- Your goal -
Extract each line of the listing below and reproduce it unchanged.

- Word and element locating listing -

------------------------------------------------------------

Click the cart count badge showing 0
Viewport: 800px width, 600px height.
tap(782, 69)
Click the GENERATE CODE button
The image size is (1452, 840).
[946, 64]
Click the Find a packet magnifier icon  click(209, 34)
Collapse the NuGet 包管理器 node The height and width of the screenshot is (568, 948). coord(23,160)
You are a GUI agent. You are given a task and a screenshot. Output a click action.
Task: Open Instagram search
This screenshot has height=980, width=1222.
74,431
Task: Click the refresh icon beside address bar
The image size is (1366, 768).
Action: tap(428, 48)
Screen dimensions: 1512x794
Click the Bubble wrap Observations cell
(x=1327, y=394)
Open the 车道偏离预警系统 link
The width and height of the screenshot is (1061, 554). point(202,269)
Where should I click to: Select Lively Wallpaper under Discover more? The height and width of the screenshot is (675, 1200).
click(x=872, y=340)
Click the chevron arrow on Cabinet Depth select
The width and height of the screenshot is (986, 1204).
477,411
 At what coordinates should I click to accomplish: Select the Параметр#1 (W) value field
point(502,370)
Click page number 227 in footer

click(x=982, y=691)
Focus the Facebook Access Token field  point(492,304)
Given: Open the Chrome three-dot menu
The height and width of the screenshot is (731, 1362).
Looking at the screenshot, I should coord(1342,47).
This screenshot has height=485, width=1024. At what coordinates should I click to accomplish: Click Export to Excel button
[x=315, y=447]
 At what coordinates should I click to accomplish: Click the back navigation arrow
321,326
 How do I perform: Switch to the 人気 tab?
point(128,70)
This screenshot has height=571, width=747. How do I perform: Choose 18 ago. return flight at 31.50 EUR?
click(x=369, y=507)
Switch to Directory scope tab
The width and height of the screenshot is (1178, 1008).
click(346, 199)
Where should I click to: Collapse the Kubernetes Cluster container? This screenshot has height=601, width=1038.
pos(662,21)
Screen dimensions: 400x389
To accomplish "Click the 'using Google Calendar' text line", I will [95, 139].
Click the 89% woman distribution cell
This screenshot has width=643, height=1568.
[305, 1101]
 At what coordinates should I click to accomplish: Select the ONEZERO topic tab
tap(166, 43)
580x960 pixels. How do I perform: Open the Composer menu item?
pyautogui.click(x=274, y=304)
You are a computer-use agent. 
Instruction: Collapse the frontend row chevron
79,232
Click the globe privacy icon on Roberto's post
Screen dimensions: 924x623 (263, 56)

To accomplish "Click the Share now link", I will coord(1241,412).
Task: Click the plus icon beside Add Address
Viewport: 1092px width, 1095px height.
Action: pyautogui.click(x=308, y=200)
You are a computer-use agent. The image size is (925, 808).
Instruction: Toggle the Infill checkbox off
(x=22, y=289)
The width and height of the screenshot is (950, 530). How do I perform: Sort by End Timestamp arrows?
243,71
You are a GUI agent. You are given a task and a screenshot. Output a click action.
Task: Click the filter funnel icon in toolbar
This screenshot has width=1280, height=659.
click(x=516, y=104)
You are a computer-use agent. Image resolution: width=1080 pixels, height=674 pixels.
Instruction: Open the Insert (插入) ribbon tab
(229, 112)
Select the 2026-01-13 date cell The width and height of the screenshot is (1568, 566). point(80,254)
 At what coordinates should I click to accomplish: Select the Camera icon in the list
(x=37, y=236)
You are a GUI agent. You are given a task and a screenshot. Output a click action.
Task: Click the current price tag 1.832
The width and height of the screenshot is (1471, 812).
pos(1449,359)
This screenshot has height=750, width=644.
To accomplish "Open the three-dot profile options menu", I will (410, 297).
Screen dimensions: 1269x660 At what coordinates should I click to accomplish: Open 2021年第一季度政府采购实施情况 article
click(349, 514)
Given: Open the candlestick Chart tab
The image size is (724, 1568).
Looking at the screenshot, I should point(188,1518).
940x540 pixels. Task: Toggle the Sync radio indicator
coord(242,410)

------------------------------------------------------------

- Response below -
Click the cart count badge showing 0
Viewport: 800px width, 600px height.
tap(782, 69)
Click the GENERATE CODE button
The image size is (1452, 840).
[946, 64]
Click the Find a packet magnifier icon  click(209, 34)
Collapse the NuGet 包管理器 node The height and width of the screenshot is (568, 948). coord(23,160)
You are a GUI agent. You are given a task and a screenshot. Output a click action.
Task: Open Instagram search
This screenshot has height=980, width=1222.
74,431
Task: Click the refresh icon beside address bar
The image size is (1366, 768).
Action: tap(428, 48)
Screen dimensions: 1512x794
Click the Bubble wrap Observations cell
(x=1327, y=394)
Open the 车道偏离预警系统 link
The width and height of the screenshot is (1061, 554). point(202,269)
Where should I click to: Select Lively Wallpaper under Discover more? The height and width of the screenshot is (675, 1200).
click(x=872, y=340)
Click the chevron arrow on Cabinet Depth select
The width and height of the screenshot is (986, 1204).
477,411
 At what coordinates should I click to accomplish: Select the Параметр#1 (W) value field
point(502,370)
Click page number 227 in footer

click(x=982, y=691)
Focus the Facebook Access Token field  point(492,304)
Given: Open the Chrome three-dot menu
The height and width of the screenshot is (731, 1362).
Looking at the screenshot, I should coord(1342,47).
This screenshot has height=485, width=1024. At what coordinates should I click to accomplish: Click Export to Excel button
[x=315, y=447]
 At what coordinates should I click to accomplish: Click the back navigation arrow
321,326
 How do I perform: Switch to the 人気 tab?
point(128,70)
This screenshot has height=571, width=747. How do I perform: Choose 18 ago. return flight at 31.50 EUR?
click(x=369, y=507)
Switch to Directory scope tab
The width and height of the screenshot is (1178, 1008).
click(346, 199)
Where should I click to: Collapse the Kubernetes Cluster container? This screenshot has height=601, width=1038.
pos(662,21)
Screen dimensions: 400x389
To accomplish "Click the 'using Google Calendar' text line", I will [95, 139].
Click the 89% woman distribution cell
This screenshot has width=643, height=1568.
[305, 1101]
 At what coordinates should I click to accomplish: Select the ONEZERO topic tab
tap(166, 43)
580x960 pixels. How do I perform: Open the Composer menu item?
pyautogui.click(x=274, y=304)
You are a computer-use agent. 
Instruction: Collapse the frontend row chevron
79,232
Click the globe privacy icon on Roberto's post
Screen dimensions: 924x623 (263, 56)

To accomplish "Click the Share now link", I will coord(1241,412).
Task: Click the plus icon beside Add Address
Viewport: 1092px width, 1095px height.
Action: pyautogui.click(x=308, y=200)
You are a computer-use agent. The image size is (925, 808).
Instruction: Toggle the Infill checkbox off
(x=22, y=289)
The width and height of the screenshot is (950, 530). How do I perform: Sort by End Timestamp arrows?
243,71
You are a GUI agent. You are given a task and a screenshot. Output a click action.
Task: Click the filter funnel icon in toolbar
This screenshot has width=1280, height=659.
click(x=516, y=104)
You are a computer-use agent. Image resolution: width=1080 pixels, height=674 pixels.
Instruction: Open the Insert (插入) ribbon tab
(229, 112)
Select the 2026-01-13 date cell The width and height of the screenshot is (1568, 566). point(80,254)
 At what coordinates should I click to accomplish: Select the Camera icon in the list
(x=37, y=236)
You are a GUI agent. You are given a task and a screenshot. Output a click action.
Task: Click the current price tag 1.832
The width and height of the screenshot is (1471, 812).
pos(1449,359)
This screenshot has height=750, width=644.
To accomplish "Open the three-dot profile options menu", I will (410, 297).
Screen dimensions: 1269x660 At what coordinates should I click to accomplish: Open 2021年第一季度政府采购实施情况 article
click(349, 514)
Given: Open the candlestick Chart tab
The image size is (724, 1568).
Looking at the screenshot, I should point(188,1518).
940x540 pixels. Task: Toggle the Sync radio indicator
coord(242,410)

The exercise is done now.